Greyscalegorilla Cinema 4D Animation Fundamentals, Lesson 1: Squash & Stretch
Our first lesson of Animation Fundamentals With David Brodeur was the Squash & Stretch deformer, making a cube jump and bring it to life with a cartoon bounce. The lesson explained how to keyframe the Y position of the cube and the Factor parameter on the Squash & Stretch deformer. We used the F-Curve editor to adjust the ease in/ease out/curve of the values to achieve a believable cartoon bounce. In addition, I swapped out my cube for the Toolfarm TF, just for fun.
The assignment was not about the lighting or camera movements, but about creating a nice jumping cube. So far, with just one lesson, I learned a lot. I’m still new with Cinema 4D and this is an area that I haven’t really explored a lot yet. Lesson one was a lot of fun!
The sound effects were from FreeSound.org and are public domain.
More about Squash & Stretch
The Khan Academy has a great series from Pixar called Pixar in a Box. Below: the Squash and Stretch video.
For Cinema 4D specifically, there are a lot of tutorials on YouTube. Here’s one from David Rogers.
Some new features in R20
Offer unprecedented content creation possibilities to the procedural animation toolset in MoGraph. The Fields feature in Cinema 4D R20 makes it possible to efficiently control the strength of the effect using any combination of falloffs – from simple geometric shapes to shaders and sounds to objects and mathematical formulas. In addition, mix and combine fields with one another in a layer list. Re-map and group effects in multiple Fields, too, to control Effectors, Deformers, weights, and more.
The OpenVDB-based Volume Builder and Mesher in Cinema 4D R20 offer an entirely new procedural modeling workflow. Any primitive or polygon object (including the new Fields objects) can be combined to create complex objects using Boolean operations. Volumes created in R20 can be exported sequentially in OpenVDB format and can be used in any application or render engine that supports OpenVDB.
Node-based material system
More than 150 different node-based shaders offer customers a new and streamlined workflow to quickly and conveniently create shading effects from simple reference materials to highly complex shaders. The existing standard material system’s interface can be used to get started with the new node-based workflow. Node-based materials can be made available as parametric assets with a reduced interface.
Cinema 4D R20 offers seamless drag and drop import for common CAD file formats such as Solidworks, STEP, Catia, JT, and IGES. The scale-based tessellation feature of the import function offers individual control of the level of detail for impressive visualizations.

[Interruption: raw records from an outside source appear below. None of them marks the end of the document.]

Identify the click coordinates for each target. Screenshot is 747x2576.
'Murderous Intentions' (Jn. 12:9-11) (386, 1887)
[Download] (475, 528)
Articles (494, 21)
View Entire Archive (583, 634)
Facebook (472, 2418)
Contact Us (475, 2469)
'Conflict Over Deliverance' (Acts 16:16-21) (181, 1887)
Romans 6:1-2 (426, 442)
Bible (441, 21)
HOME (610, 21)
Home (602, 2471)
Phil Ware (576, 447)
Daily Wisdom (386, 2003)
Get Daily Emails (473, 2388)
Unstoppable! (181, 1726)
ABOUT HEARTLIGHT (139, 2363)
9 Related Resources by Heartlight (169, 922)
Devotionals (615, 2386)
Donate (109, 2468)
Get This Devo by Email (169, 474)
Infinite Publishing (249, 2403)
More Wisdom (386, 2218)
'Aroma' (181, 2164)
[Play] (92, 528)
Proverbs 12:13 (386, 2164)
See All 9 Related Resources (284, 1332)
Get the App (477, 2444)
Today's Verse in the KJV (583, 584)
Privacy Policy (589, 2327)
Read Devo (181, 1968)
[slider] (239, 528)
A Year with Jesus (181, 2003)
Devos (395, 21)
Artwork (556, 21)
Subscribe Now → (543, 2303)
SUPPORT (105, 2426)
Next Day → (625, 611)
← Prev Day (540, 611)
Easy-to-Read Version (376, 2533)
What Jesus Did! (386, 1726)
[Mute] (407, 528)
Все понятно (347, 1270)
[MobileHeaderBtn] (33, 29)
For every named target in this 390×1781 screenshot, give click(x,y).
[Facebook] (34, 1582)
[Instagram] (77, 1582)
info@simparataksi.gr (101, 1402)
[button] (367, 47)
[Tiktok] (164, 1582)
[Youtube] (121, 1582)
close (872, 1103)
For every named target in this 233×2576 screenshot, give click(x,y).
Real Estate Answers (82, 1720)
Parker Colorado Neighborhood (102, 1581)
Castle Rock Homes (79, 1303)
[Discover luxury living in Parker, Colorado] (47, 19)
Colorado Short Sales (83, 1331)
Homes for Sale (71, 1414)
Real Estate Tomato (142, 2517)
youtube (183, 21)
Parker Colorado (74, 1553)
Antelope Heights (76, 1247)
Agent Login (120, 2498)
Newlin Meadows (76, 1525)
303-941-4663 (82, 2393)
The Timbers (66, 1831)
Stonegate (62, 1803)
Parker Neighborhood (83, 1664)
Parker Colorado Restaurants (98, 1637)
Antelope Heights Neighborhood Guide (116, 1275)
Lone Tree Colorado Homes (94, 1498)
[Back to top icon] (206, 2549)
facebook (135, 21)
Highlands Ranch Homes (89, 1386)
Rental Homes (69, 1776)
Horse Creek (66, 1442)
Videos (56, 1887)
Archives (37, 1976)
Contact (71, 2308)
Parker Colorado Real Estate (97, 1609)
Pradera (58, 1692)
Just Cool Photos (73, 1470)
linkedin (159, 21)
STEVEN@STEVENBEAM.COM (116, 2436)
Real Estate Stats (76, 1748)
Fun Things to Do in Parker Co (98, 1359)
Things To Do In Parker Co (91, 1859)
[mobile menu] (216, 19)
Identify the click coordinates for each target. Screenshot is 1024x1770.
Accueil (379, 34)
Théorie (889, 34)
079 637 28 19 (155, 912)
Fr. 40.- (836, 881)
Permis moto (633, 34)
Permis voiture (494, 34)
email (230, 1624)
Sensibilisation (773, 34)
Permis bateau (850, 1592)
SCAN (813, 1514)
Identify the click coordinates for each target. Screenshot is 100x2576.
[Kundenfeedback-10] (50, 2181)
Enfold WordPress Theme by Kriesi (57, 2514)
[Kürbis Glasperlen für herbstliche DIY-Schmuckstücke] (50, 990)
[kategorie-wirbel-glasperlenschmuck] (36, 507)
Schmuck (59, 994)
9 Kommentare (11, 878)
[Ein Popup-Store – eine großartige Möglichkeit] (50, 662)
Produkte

The GPU-based ProRender in Cinema 4D lets customers utilize the power of the GPU to create physically accurate renders. In R20, key features such as Subsurface Scattering, motion blur, and multi-passes are now available. Other enhancements in ProRender include updated code, support for Apple’s Metal2 graphics technology and the use of out-of-core textures.
The modernization efforts of the Cinema 4D core architecture and foundational technologies MAXON announced in 2017 are now more tangible and mature in Release 20. This is marked by a series of significant API adaptations, the new node system, and the modeling and UI framework.